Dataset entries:
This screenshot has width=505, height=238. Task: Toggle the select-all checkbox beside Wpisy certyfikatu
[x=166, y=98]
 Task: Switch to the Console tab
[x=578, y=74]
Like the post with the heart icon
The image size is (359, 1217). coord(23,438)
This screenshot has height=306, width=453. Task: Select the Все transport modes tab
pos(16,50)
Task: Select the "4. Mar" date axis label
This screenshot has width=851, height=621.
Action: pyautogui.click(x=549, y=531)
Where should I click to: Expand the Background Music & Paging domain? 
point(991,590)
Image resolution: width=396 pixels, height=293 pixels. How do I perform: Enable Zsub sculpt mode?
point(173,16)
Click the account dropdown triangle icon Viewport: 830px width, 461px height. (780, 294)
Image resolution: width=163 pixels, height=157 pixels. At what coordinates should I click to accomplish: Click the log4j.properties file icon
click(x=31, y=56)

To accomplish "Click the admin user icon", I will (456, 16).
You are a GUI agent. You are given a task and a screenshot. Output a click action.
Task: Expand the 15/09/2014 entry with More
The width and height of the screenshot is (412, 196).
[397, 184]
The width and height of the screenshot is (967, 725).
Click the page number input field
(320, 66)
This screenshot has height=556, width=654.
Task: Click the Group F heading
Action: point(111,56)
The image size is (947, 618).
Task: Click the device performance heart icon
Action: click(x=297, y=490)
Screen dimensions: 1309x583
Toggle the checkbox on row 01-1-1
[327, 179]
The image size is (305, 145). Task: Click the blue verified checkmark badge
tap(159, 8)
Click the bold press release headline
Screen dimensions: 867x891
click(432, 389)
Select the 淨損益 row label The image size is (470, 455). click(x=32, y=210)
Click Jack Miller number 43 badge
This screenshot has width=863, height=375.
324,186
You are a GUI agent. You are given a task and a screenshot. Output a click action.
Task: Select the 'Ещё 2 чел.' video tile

EXERCISE DIRECTIONS: Repeat the records above in full, word for word.

ANSWER TO THIS EXERCISE:
This screenshot has width=505, height=238. Task: Toggle the select-all checkbox beside Wpisy certyfikatu
[x=166, y=98]
 Task: Switch to the Console tab
[x=578, y=74]
Like the post with the heart icon
The image size is (359, 1217). coord(23,438)
This screenshot has height=306, width=453. Task: Select the Все transport modes tab
pos(16,50)
Task: Select the "4. Mar" date axis label
This screenshot has width=851, height=621.
Action: pyautogui.click(x=549, y=531)
Where should I click to: Expand the Background Music & Paging domain? 
point(991,590)
Image resolution: width=396 pixels, height=293 pixels. How do I perform: Enable Zsub sculpt mode?
point(173,16)
Click the account dropdown triangle icon Viewport: 830px width, 461px height. (780, 294)
Image resolution: width=163 pixels, height=157 pixels. At what coordinates should I click to accomplish: Click the log4j.properties file icon
click(x=31, y=56)

To accomplish "Click the admin user icon", I will (456, 16).
You are a GUI agent. You are given a task and a screenshot. Output a click action.
Task: Expand the 15/09/2014 entry with More
The width and height of the screenshot is (412, 196).
[397, 184]
The width and height of the screenshot is (967, 725).
Click the page number input field
(320, 66)
This screenshot has height=556, width=654.
Task: Click the Group F heading
Action: point(111,56)
The image size is (947, 618).
Task: Click the device performance heart icon
Action: click(x=297, y=490)
Screen dimensions: 1309x583
Toggle the checkbox on row 01-1-1
[327, 179]
The image size is (305, 145). Task: Click the blue verified checkmark badge
tap(159, 8)
Click the bold press release headline
Screen dimensions: 867x891
click(432, 389)
Select the 淨損益 row label The image size is (470, 455). click(x=32, y=210)
Click Jack Miller number 43 badge
This screenshot has width=863, height=375.
324,186
You are a GUI agent. You are given a task and a screenshot. Output a click action.
Task: Select the 'Ещё 2 чел.' video tile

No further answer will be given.